Extracted data entries
━━━━━━

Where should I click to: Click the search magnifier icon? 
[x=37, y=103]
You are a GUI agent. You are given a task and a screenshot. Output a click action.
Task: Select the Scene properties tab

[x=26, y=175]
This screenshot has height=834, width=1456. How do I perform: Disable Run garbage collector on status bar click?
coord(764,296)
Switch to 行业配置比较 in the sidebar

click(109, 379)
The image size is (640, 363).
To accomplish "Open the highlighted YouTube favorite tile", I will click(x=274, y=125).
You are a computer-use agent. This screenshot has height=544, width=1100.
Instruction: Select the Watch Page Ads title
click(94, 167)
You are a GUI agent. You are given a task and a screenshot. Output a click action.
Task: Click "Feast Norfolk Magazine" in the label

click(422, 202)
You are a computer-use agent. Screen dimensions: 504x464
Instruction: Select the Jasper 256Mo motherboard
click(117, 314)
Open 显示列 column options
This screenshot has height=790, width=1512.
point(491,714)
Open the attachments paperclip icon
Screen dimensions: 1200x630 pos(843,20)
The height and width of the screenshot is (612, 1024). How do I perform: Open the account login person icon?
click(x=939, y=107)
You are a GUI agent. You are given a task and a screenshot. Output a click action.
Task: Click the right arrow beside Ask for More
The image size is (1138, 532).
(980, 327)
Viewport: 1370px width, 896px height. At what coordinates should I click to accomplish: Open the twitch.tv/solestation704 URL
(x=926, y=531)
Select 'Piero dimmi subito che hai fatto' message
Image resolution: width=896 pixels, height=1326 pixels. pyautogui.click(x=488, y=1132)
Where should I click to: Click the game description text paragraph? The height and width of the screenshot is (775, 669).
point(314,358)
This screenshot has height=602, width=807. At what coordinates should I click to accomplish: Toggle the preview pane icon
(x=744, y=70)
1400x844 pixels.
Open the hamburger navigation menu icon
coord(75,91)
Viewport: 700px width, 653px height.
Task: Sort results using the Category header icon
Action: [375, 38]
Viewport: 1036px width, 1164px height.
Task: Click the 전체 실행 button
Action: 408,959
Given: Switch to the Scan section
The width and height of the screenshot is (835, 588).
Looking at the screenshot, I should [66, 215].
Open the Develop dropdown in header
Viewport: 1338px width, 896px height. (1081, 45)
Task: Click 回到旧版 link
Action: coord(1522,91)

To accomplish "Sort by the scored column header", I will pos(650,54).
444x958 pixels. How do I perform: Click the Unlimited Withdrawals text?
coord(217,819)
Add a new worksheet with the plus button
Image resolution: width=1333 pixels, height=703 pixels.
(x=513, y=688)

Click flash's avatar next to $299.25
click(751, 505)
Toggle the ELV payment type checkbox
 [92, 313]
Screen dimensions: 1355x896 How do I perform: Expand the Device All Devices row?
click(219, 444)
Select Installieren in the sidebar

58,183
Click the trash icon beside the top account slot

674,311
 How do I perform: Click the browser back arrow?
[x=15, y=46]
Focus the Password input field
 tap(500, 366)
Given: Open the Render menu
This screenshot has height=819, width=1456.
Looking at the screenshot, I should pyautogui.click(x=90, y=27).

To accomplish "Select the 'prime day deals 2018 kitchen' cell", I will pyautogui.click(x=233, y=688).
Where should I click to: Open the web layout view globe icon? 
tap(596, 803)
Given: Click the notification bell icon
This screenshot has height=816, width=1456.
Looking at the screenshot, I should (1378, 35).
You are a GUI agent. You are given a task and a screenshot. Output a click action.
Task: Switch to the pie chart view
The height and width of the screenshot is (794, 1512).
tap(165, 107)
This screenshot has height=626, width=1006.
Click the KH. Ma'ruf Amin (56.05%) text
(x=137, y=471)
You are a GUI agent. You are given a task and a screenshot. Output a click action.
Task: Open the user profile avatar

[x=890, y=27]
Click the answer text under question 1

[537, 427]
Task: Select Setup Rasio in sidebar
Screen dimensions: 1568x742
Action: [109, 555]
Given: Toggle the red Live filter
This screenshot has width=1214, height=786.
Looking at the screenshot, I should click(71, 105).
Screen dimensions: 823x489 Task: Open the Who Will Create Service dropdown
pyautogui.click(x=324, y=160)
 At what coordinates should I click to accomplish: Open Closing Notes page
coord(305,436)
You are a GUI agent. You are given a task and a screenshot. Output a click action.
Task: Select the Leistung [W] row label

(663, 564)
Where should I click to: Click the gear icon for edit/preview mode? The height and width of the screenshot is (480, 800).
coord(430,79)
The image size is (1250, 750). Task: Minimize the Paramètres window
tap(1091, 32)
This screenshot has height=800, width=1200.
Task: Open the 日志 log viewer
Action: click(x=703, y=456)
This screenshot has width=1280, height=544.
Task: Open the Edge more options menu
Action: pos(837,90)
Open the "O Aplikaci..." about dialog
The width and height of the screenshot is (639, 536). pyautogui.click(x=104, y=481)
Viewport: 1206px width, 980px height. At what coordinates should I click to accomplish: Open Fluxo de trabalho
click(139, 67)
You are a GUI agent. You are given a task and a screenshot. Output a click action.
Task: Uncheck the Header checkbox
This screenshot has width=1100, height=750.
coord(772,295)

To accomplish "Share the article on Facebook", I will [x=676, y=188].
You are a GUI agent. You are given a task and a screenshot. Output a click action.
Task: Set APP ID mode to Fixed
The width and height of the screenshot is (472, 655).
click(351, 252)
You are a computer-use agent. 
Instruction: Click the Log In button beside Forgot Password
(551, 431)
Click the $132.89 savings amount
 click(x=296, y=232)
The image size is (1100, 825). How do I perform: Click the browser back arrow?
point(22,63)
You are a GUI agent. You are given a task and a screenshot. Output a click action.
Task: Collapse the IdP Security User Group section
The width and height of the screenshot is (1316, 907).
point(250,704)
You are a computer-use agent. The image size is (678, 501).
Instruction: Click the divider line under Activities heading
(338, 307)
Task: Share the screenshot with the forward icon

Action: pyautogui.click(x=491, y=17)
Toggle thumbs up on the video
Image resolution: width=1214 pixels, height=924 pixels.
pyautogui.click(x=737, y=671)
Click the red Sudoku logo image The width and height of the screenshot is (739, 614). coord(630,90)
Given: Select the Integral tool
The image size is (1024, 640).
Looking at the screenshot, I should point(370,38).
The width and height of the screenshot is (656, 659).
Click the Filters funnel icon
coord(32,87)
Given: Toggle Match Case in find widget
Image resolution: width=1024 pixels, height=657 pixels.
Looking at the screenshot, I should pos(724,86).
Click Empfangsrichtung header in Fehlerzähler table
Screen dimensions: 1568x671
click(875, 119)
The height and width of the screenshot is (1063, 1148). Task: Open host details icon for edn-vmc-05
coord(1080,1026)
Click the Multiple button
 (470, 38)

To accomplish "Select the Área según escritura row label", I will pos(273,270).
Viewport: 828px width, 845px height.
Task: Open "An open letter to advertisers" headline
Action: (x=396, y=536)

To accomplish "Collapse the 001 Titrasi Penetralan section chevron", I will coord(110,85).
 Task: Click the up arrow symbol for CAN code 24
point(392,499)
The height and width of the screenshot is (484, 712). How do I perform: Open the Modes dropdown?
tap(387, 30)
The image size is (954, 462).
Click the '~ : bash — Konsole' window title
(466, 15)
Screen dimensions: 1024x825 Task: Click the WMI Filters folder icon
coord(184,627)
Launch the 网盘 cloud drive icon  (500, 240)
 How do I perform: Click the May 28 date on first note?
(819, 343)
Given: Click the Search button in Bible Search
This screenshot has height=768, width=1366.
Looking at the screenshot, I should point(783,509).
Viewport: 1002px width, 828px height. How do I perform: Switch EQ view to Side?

━━━━━━

**TRY IT:**
Write the records out once more, word for word.

**THE COMPLETED TASK:**
Where should I click to: Click the search magnifier icon? 
[x=37, y=103]
You are a GUI agent. You are given a task and a screenshot. Output a click action.
Task: Select the Scene properties tab

[x=26, y=175]
This screenshot has height=834, width=1456. How do I perform: Disable Run garbage collector on status bar click?
coord(764,296)
Switch to 行业配置比较 in the sidebar

click(109, 379)
The image size is (640, 363).
To accomplish "Open the highlighted YouTube favorite tile", I will click(x=274, y=125).
You are a computer-use agent. This screenshot has height=544, width=1100.
Instruction: Select the Watch Page Ads title
click(94, 167)
You are a GUI agent. You are given a task and a screenshot. Output a click action.
Task: Click "Feast Norfolk Magazine" in the label

click(422, 202)
You are a computer-use agent. Screen dimensions: 504x464
Instruction: Select the Jasper 256Mo motherboard
click(117, 314)
Open 显示列 column options
This screenshot has height=790, width=1512.
point(491,714)
Open the attachments paperclip icon
Screen dimensions: 1200x630 pos(843,20)
The height and width of the screenshot is (612, 1024). How do I perform: Open the account login person icon?
click(x=939, y=107)
You are a GUI agent. You are given a task and a screenshot. Output a click action.
Task: Click the right arrow beside Ask for More
The image size is (1138, 532).
(980, 327)
Viewport: 1370px width, 896px height. At what coordinates should I click to accomplish: Open the twitch.tv/solestation704 URL
(x=926, y=531)
Select 'Piero dimmi subito che hai fatto' message
Image resolution: width=896 pixels, height=1326 pixels. pyautogui.click(x=488, y=1132)
Where should I click to: Click the game description text paragraph? The height and width of the screenshot is (775, 669).
point(314,358)
This screenshot has height=602, width=807. At what coordinates should I click to accomplish: Toggle the preview pane icon
(x=744, y=70)
1400x844 pixels.
Open the hamburger navigation menu icon
coord(75,91)
Viewport: 700px width, 653px height.
Task: Sort results using the Category header icon
Action: [375, 38]
Viewport: 1036px width, 1164px height.
Task: Click the 전체 실행 button
Action: 408,959
Given: Switch to the Scan section
The width and height of the screenshot is (835, 588).
Looking at the screenshot, I should [66, 215].
Open the Develop dropdown in header
Viewport: 1338px width, 896px height. (1081, 45)
Task: Click 回到旧版 link
Action: coord(1522,91)

To accomplish "Sort by the scored column header", I will pos(650,54).
444x958 pixels. How do I perform: Click the Unlimited Withdrawals text?
coord(217,819)
Add a new worksheet with the plus button
Image resolution: width=1333 pixels, height=703 pixels.
(x=513, y=688)

Click flash's avatar next to $299.25
click(751, 505)
Toggle the ELV payment type checkbox
 [92, 313]
Screen dimensions: 1355x896 How do I perform: Expand the Device All Devices row?
click(219, 444)
Select Installieren in the sidebar

58,183
Click the trash icon beside the top account slot

674,311
 How do I perform: Click the browser back arrow?
[x=15, y=46]
Focus the Password input field
 tap(500, 366)
Given: Open the Render menu
This screenshot has height=819, width=1456.
Looking at the screenshot, I should pyautogui.click(x=90, y=27).

To accomplish "Select the 'prime day deals 2018 kitchen' cell", I will pyautogui.click(x=233, y=688).
Where should I click to: Open the web layout view globe icon? 
tap(596, 803)
Given: Click the notification bell icon
This screenshot has height=816, width=1456.
Looking at the screenshot, I should (1378, 35).
You are a GUI agent. You are given a task and a screenshot. Output a click action.
Task: Switch to the pie chart view
The height and width of the screenshot is (794, 1512).
tap(165, 107)
This screenshot has height=626, width=1006.
Click the KH. Ma'ruf Amin (56.05%) text
(x=137, y=471)
You are a GUI agent. You are given a task and a screenshot. Output a click action.
Task: Open the user profile avatar

[x=890, y=27]
Click the answer text under question 1

[537, 427]
Task: Select Setup Rasio in sidebar
Screen dimensions: 1568x742
Action: [109, 555]
Given: Toggle the red Live filter
This screenshot has width=1214, height=786.
Looking at the screenshot, I should click(71, 105).
Screen dimensions: 823x489 Task: Open the Who Will Create Service dropdown
pyautogui.click(x=324, y=160)
 At what coordinates should I click to accomplish: Open Closing Notes page
coord(305,436)
You are a GUI agent. You are given a task and a screenshot. Output a click action.
Task: Select the Leistung [W] row label

(663, 564)
Where should I click to: Click the gear icon for edit/preview mode? The height and width of the screenshot is (480, 800).
coord(430,79)
The image size is (1250, 750). Task: Minimize the Paramètres window
tap(1091, 32)
This screenshot has height=800, width=1200.
Task: Open the 日志 log viewer
Action: click(x=703, y=456)
This screenshot has width=1280, height=544.
Task: Open the Edge more options menu
Action: pos(837,90)
Open the "O Aplikaci..." about dialog
The width and height of the screenshot is (639, 536). pyautogui.click(x=104, y=481)
Viewport: 1206px width, 980px height. At what coordinates should I click to accomplish: Open Fluxo de trabalho
click(139, 67)
You are a GUI agent. You are given a task and a screenshot. Output a click action.
Task: Uncheck the Header checkbox
This screenshot has width=1100, height=750.
coord(772,295)

To accomplish "Share the article on Facebook", I will [x=676, y=188].
You are a GUI agent. You are given a task and a screenshot. Output a click action.
Task: Set APP ID mode to Fixed
The width and height of the screenshot is (472, 655).
click(351, 252)
You are a computer-use agent. 
Instruction: Click the Log In button beside Forgot Password
(551, 431)
Click the $132.89 savings amount
 click(x=296, y=232)
The image size is (1100, 825). How do I perform: Click the browser back arrow?
point(22,63)
You are a GUI agent. You are given a task and a screenshot. Output a click action.
Task: Collapse the IdP Security User Group section
The width and height of the screenshot is (1316, 907).
point(250,704)
You are a computer-use agent. The image size is (678, 501).
Instruction: Click the divider line under Activities heading
(338, 307)
Task: Share the screenshot with the forward icon

Action: pyautogui.click(x=491, y=17)
Toggle thumbs up on the video
Image resolution: width=1214 pixels, height=924 pixels.
pyautogui.click(x=737, y=671)
Click the red Sudoku logo image The width and height of the screenshot is (739, 614). coord(630,90)
Given: Select the Integral tool
The image size is (1024, 640).
Looking at the screenshot, I should point(370,38).
The width and height of the screenshot is (656, 659).
Click the Filters funnel icon
coord(32,87)
Given: Toggle Match Case in find widget
Image resolution: width=1024 pixels, height=657 pixels.
Looking at the screenshot, I should pos(724,86).
Click Empfangsrichtung header in Fehlerzähler table
Screen dimensions: 1568x671
click(875, 119)
The height and width of the screenshot is (1063, 1148). Task: Open host details icon for edn-vmc-05
coord(1080,1026)
Click the Multiple button
 (470, 38)

To accomplish "Select the Área según escritura row label", I will pos(273,270).
Viewport: 828px width, 845px height.
Task: Open "An open letter to advertisers" headline
Action: (x=396, y=536)

To accomplish "Collapse the 001 Titrasi Penetralan section chevron", I will coord(110,85).
 Task: Click the up arrow symbol for CAN code 24
point(392,499)
The height and width of the screenshot is (484, 712). How do I perform: Open the Modes dropdown?
tap(387, 30)
The image size is (954, 462).
Click the '~ : bash — Konsole' window title
(466, 15)
Screen dimensions: 1024x825 Task: Click the WMI Filters folder icon
coord(184,627)
Launch the 网盘 cloud drive icon  (500, 240)
 How do I perform: Click the May 28 date on first note?
(819, 343)
Given: Click the Search button in Bible Search
This screenshot has height=768, width=1366.
Looking at the screenshot, I should point(783,509).
Viewport: 1002px width, 828px height. How do I perform: Switch EQ view to Side?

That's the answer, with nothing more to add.